Flowers are trumpet-shaped, with the throat as much as 2 inches long and 1 inch wide with five lobes. Flowers are produced in shades of white, yellow and about every shade of pink imaginable. The striped flowers appear to be infected with a virus disease that creates the interesting patterns. The flower is an enigma in that it completely lacks petals. The showy portion of the flower is actually an outgrowth of the sepal, which in most plants is green and leaf-like. The small leafy structure from which the flower emerges is made of bracts formed from modified leaves.
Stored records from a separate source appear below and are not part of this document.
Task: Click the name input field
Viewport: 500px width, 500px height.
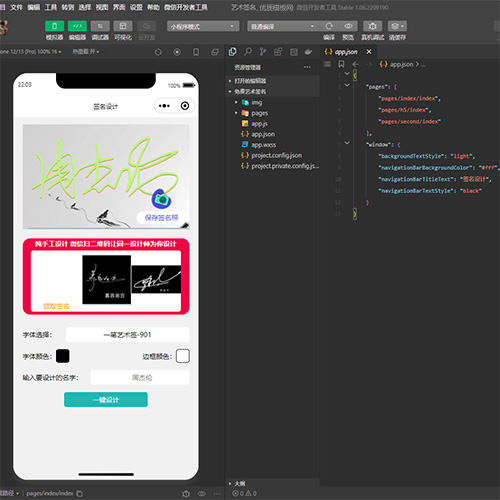Action: [x=140, y=378]
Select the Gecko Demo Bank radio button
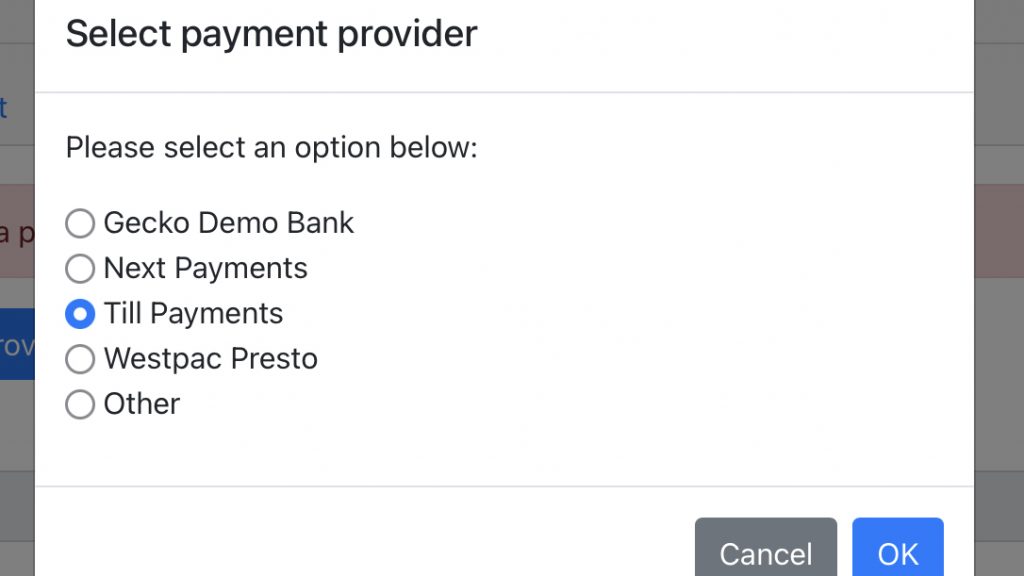The width and height of the screenshot is (1024, 576). 80,223
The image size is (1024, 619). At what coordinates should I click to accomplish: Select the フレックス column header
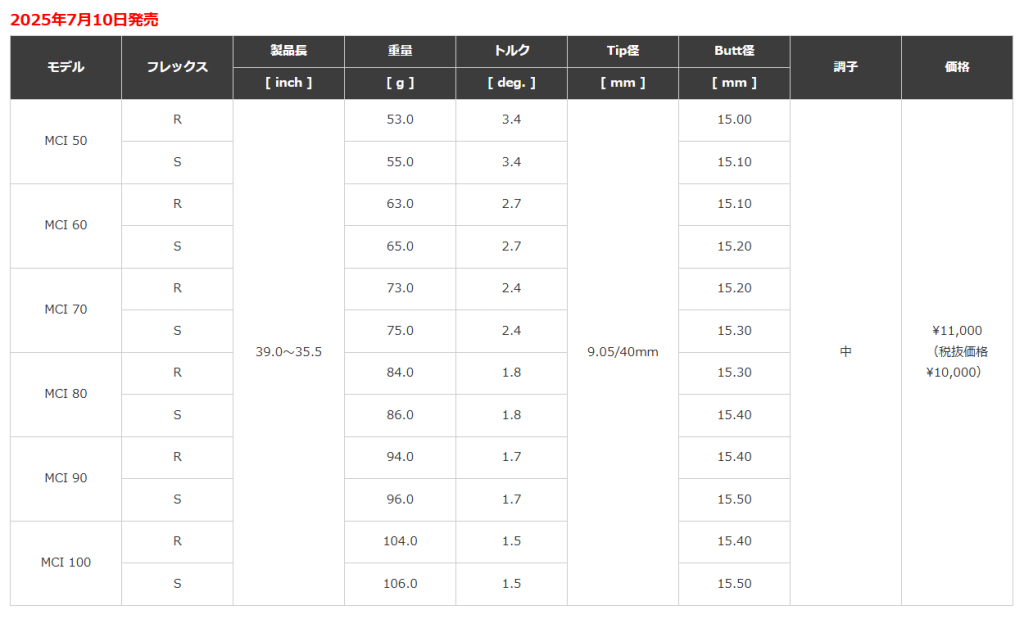click(x=177, y=67)
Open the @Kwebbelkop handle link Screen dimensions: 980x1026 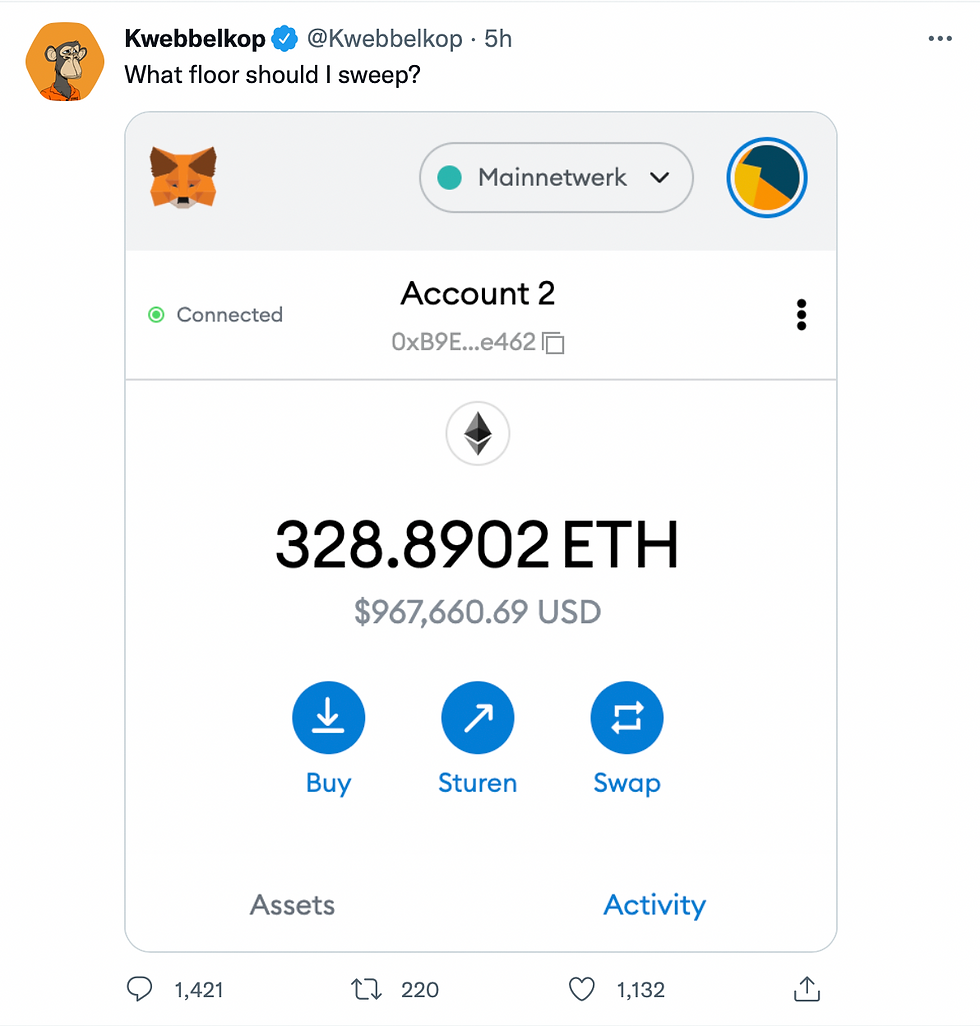[384, 39]
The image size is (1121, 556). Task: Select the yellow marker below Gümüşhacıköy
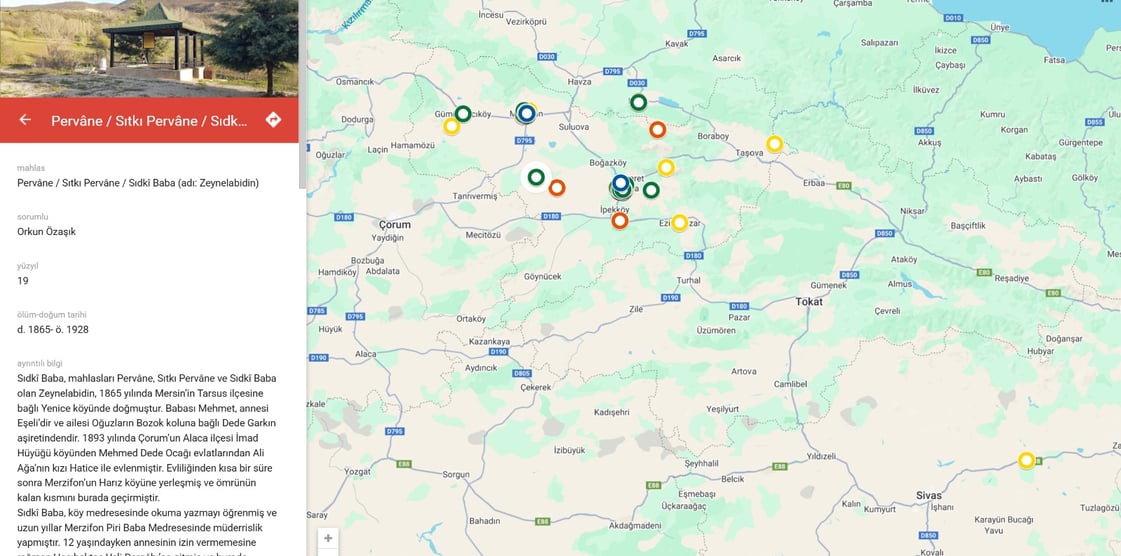(451, 126)
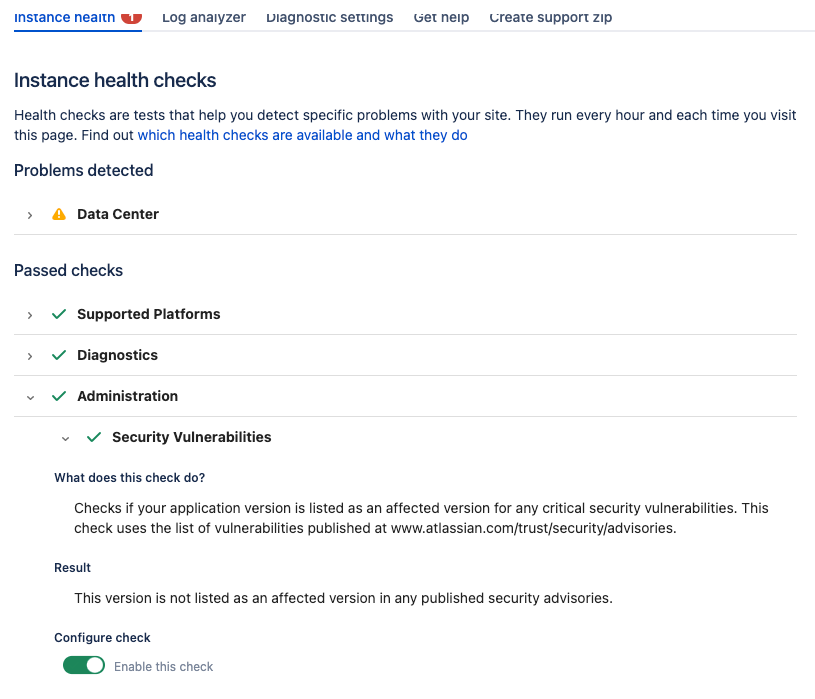Click the Enable this check label
This screenshot has width=815, height=699.
(164, 666)
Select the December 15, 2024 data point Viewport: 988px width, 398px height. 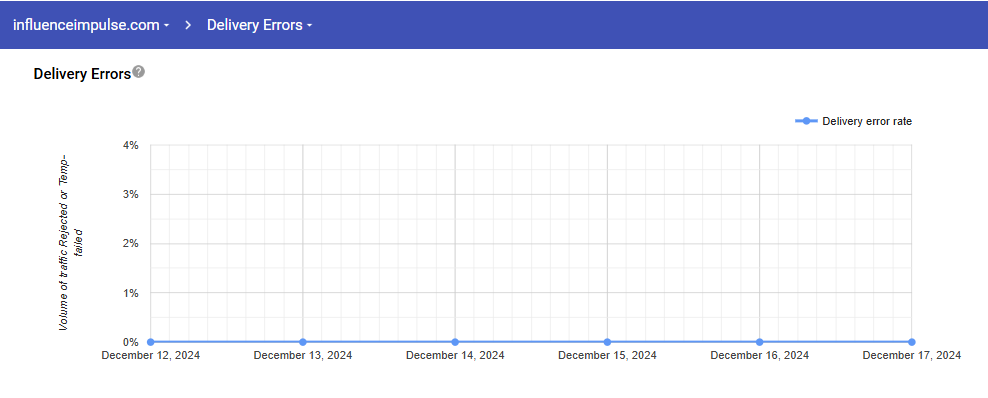(607, 342)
The absence of petals is rare in the plant kingdom. Each flower that is pollinated produces a pea-size black "seed." The seed is not really a seed but a fruit. A true seed is produced inside something -- for example, inside a pea pod or the capsule of a petunia. In this case, each flower produces one seed that is enclosed inside the ovary. So, in reality the "seed" is a "fruit."

Greg Grant of Arcadia Archives and former Bexar County Extension Horticulturist writes that he dug the root of one he found in a little abandoned yard that was dark hot pink and grew it for a year before he realized it had NO fragrance. Greg's granny's plant had blooms that had a fragrance as sweet as sugar! Greg has provided us with a fragrant yellow-blooming plant from his Granny Ruth.
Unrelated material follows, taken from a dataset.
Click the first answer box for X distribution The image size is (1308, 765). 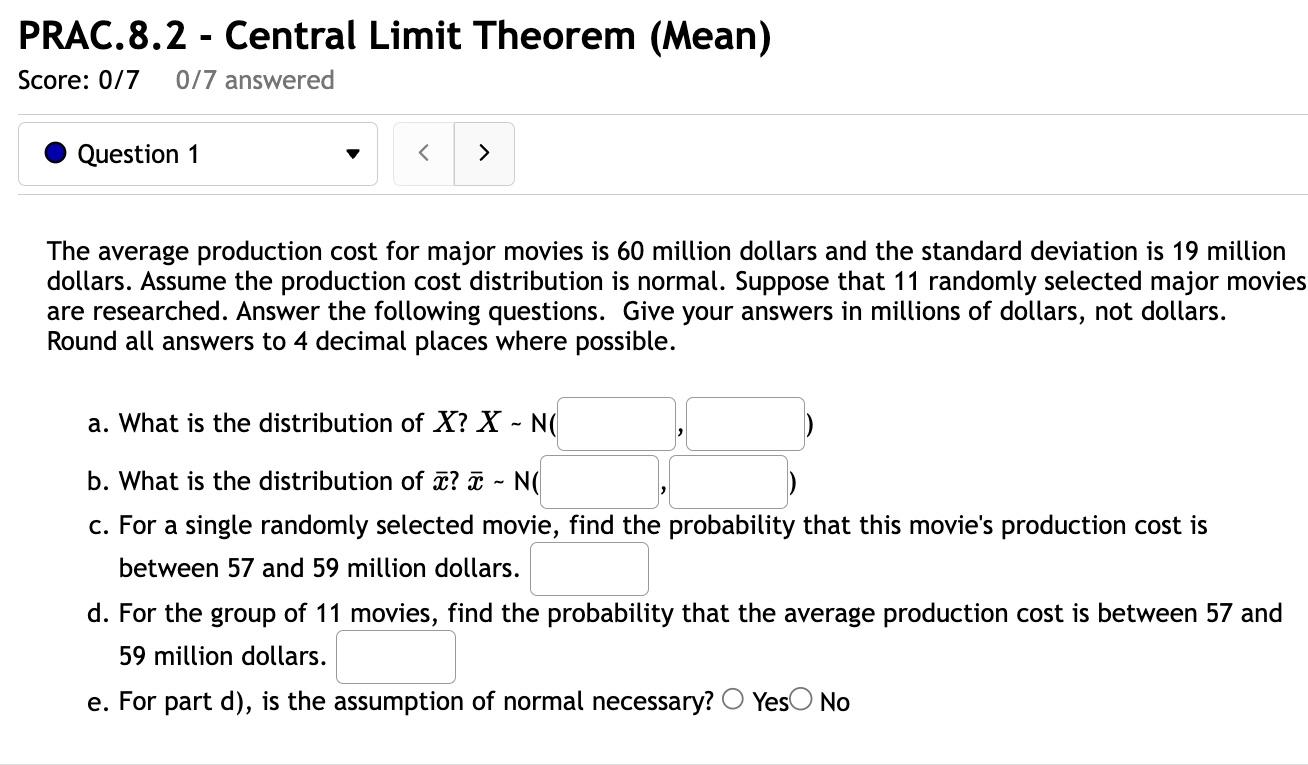tap(616, 423)
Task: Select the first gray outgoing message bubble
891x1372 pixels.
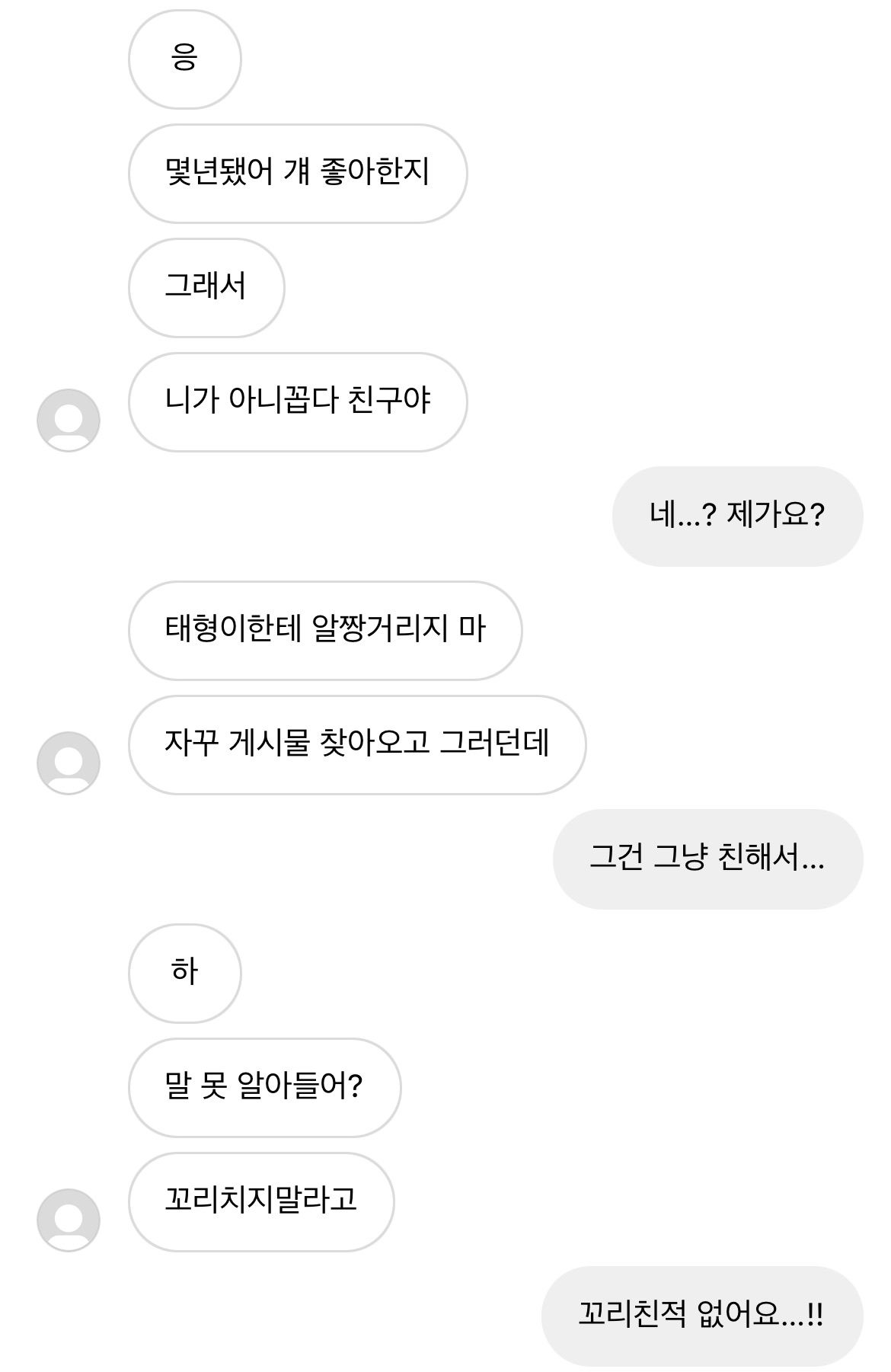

The Four o'clock name is a misnomer. The name Mirabilis was given by Linnaeus in the middle 18th Century and shortened from the Latin word "Admirabilis" which gives us "admirable" and is a reference to the showy flowers. The name "jalapa" is due to botanical confusion. The fleshy roots of this plant were thought to be the source of "jalapa," a drug that was used in Central and South America as a laxative. In reality, the jalapa was from a member of the morning glory family. The common name -- Four o'clock -- is one of our oldest garden flowers and was originally shipped back to Europe by the Spanish conquistadors. The flowers are fragrant and produce a subtle and delightful fragrance during the early evening hours when the wind is not blowing. Hummingbirds and lunar moths both seem to like to visit the flower for the abundance of nectar. The Four o'clock -- also know as Belle De Nuit Blanche, Belle De Nuit Rose, Belle De Nuit, Buenas Tardes, Dondiego De Noche, Gecesefase, Geje Safa, Gulabbas, Heft Reng, Jalap, Lala A'Bbas, Maravilla, Noche Buena, Tzu Mo Li, Bunga pukul empat, Kederat, Kembang pagi sore, Kembang pukul, Nodja, Segerat, Ubat jerawat -- also has the medicinal uses, actions and properties of antifungal, antimicrobial, antiviral, antibacterial, diuretic, alterative, carminative, cathartic, hydragogue, purgative, stomachic, tonic and vermifuge. The phytochemicals it contains are: 12-TRIACONSANONE, ARABINOSE, BETA-AMYRIN, BETA-AMYRIN-ALPHA-L-RHAMNOSYL-O-BETA-D-GLUCOSIDE, BETA-SITOSTEROL-BETA-D-GLUCOSIDE, N-HEXACOSANOL, TRIGONELLINE. Its ethnobotanical uses are: abscess, alterative, boil, bruise, carbuncle, carminative, cathartic, colic, cosmetic, diabetes, diuretic, dropsy, gonorrhea, hepatitis, herpes, hydragogue, hypochondria, itch, liver, pimple, purgative, rash, repellant (insect), sore, splenitis, stomachic, strain, tonic, tumor, urticaria, uterosis, vermifuge and wound.